O resultado final é que os fluxos de abertura, diálogo e inclusão tendem a ceder


diante da formação de glóbulos com vida própria, que atuam como obstáculos, que
ativam conflitos enrijecidos e novos, que predispõem ao fechamento, rigidez, falta de
comunicação, autismo social, guerra e violência. Glóbulos que propiciam seus
próprios fluxos, que se propagam, paradoxalmente, utilizando as próprias redes da
globalização, mas para reconfigurá-la, reduzindo sua complexidade.

O combustível que impulsiona o inquietante crescimento dos glóbulos é um enorme


mal-estar, produto do desastre ecocida e social de mais de quatro décadas
de neoliberalismo autoritário e da percepção que as próprias elites possuem de que
o atual modelo não suportará muito mais. A proliferação da lógica globular possui
um efeito desintegrador, fragmentador, dissolvente e atomizador, e lança a
mensagem do “salve-se quem puder”, em primeiro lugar entre as elites, que parecem
ter decidido que o colapso do capitalismo deve ser implacavelmente comandado por
elas. O colapso, então, consubstancia-se seguindo as redes da globalização, mas sob
a pressão disruptiva e desestabilizadora da lógica da ‘globulização’.

O capitalismo de colapso

As elites capitalistas estão conscientes de que o colapso do atual sistema


capitalista global é inevitável, devido à convergência da crise energética, ecológica,
econômica e social. Mas as elites capitalistas não estão dispostas a perder sua
condição de minoria privilegiada dotada de um poder global. Portanto, sua opção
estratégica é o capitalismo de colapso, ou seja, a de poder gerenciar, administrar e
conduzir o processo de colapso a partir de seus enfoques hegemônicos para
reorientar o capitalismo terminal, por meio de uma transição autoritariamente
controlada, rumo a uma espécie de neofeudalismo corporativo de cunho
tecnocrático, de alcance global, possivelmente ecofascista e
potencialmente exterminacionista, que salvaguarde o imperativo extrativo por
desapropriação, que é a razão de ser de tais elites.

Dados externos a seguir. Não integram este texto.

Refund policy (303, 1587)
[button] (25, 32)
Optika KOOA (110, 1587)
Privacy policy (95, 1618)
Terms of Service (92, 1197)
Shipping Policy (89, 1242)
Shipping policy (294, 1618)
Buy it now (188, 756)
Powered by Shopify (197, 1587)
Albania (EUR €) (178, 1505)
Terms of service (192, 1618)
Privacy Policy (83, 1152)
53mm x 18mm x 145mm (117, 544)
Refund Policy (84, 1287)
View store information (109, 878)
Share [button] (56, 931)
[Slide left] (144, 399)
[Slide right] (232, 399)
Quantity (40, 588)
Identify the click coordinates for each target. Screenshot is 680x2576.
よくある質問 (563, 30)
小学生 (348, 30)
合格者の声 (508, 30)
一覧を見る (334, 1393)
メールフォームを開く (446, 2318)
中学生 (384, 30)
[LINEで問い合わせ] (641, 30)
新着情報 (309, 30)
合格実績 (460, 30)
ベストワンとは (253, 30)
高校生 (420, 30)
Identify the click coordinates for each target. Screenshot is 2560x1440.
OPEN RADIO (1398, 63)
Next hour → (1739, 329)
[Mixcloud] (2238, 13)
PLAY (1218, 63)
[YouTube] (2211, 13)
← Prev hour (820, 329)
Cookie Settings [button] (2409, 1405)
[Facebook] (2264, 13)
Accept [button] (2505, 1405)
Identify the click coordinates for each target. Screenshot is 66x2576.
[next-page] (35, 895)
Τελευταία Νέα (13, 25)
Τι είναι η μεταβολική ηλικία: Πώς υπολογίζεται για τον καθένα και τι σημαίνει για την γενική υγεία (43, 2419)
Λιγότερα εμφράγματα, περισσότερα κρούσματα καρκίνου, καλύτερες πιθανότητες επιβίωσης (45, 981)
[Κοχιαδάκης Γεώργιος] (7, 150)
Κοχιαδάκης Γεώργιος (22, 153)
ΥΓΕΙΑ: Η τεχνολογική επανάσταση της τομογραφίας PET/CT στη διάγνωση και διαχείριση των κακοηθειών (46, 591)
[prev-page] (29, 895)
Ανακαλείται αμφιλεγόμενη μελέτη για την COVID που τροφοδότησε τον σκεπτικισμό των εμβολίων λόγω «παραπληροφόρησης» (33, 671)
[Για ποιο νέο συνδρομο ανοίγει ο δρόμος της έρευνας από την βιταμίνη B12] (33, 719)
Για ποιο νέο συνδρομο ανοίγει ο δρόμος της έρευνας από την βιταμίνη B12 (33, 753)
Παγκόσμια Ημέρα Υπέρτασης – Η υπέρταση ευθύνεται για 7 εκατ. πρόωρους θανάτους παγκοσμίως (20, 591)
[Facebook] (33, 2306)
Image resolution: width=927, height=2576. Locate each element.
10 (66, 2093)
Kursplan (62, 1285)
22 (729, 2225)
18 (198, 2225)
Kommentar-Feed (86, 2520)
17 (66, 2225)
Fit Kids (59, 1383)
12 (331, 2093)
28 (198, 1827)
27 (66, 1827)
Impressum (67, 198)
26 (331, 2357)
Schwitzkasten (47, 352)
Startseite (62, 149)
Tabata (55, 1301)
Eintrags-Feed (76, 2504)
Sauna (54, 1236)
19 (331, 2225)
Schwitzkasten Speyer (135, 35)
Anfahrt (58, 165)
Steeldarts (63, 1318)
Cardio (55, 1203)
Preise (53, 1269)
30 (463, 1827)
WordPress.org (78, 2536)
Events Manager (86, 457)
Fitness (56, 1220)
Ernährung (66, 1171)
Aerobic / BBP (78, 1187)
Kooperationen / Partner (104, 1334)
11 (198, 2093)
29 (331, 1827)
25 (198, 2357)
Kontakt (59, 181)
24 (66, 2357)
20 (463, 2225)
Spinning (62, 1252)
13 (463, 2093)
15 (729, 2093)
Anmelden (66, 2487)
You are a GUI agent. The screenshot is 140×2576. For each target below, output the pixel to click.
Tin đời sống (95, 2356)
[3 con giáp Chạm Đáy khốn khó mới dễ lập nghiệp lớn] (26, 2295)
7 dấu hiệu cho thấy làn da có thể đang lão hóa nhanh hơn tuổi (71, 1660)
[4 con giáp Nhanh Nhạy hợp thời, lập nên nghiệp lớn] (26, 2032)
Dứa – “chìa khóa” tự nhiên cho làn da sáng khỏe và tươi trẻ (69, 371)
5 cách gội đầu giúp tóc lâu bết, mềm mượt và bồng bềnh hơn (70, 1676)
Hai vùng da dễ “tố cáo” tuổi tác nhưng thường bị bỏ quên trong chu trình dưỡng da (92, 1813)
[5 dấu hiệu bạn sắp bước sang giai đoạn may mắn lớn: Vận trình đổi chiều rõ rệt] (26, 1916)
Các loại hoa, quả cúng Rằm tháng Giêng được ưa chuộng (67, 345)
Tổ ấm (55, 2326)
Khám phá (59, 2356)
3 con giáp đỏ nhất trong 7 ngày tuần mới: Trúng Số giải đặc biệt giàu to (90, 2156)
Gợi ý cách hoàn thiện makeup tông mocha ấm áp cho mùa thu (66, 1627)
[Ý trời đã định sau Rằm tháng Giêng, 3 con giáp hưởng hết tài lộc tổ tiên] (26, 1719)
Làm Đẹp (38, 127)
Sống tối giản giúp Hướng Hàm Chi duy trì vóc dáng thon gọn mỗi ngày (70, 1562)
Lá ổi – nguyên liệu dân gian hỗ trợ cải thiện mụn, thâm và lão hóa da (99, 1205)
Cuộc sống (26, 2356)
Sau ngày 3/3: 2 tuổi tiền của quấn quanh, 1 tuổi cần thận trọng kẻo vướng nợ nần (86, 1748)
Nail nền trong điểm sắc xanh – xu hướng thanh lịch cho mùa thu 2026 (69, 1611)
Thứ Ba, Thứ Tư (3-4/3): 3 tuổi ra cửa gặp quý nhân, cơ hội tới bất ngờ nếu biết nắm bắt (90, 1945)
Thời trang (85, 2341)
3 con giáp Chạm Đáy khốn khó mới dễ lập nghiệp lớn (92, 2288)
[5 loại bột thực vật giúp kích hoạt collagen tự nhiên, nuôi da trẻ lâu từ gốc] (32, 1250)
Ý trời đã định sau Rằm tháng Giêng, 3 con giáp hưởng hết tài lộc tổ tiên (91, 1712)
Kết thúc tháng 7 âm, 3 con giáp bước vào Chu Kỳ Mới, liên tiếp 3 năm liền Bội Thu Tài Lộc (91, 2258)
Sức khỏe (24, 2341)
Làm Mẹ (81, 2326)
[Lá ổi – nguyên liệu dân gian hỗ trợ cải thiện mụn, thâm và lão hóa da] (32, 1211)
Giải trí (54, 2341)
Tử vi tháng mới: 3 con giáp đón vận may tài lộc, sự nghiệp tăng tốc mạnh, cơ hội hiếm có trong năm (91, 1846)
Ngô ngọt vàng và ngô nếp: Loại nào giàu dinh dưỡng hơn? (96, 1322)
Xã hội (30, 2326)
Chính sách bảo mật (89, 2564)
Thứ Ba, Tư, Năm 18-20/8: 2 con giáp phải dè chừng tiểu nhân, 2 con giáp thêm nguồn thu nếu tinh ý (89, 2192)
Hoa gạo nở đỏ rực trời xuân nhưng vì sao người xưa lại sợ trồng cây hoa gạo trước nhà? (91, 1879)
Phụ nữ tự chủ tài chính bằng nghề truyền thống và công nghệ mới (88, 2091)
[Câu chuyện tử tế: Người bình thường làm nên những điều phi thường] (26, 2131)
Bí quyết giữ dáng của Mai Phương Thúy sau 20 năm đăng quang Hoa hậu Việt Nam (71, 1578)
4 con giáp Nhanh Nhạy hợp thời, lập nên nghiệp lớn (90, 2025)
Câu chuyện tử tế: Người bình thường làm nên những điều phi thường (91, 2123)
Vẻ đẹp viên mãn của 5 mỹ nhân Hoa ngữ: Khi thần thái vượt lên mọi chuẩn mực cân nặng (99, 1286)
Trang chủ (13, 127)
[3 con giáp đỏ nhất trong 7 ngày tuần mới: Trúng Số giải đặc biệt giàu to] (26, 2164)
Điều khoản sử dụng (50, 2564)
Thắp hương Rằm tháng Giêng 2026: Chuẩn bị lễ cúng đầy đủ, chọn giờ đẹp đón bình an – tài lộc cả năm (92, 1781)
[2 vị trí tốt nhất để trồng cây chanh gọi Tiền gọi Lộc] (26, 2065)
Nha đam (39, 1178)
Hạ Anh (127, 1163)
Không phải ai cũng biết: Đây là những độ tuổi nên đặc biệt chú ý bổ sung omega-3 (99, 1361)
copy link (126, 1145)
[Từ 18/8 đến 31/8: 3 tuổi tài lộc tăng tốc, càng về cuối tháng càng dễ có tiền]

Tal movimento está diretamente ligado ao referido processo de ‘globulização’, na


medida em que uma de suas consequências é a radicalização da secessão das elites,
que formam glóbulos entendidos como fortalezas inacessíveis (intramuros de um
ambiente de bem-estar para privilegiados), dos quais se exerce despoticamente o
poder e se administra as migalhas aos outros, cujos direitos serão proporcionados
em função dos benefícios que podem oferecer às elites. Resumindo: haveria uma
transição do Estado de direito ao Estado de resíduos. Conforma-se, assim, um
panorama complexo de glóbulos hierarquicamente estruturados, diversamente
configurados, com diferentes graus de proteção, que determinam uma paisagem em
forma de pele de leopardo, na qual manchas dominantes controlam um espaço onde
abundam os vazios e desertos, como sinônimo da exploração sistêmica do
capitalismo de colapso. Alguns vazios onde outros glóbulos, frágeis e precários,
lutam pela sobrevivência ou, caso se deseje manter a esperança, trabalham para
abrir passagem como alternativas comunitárias e democráticas de futuro, fazendo da
necessidade uma virtude e construindo a esperança ativa a partir do abandono.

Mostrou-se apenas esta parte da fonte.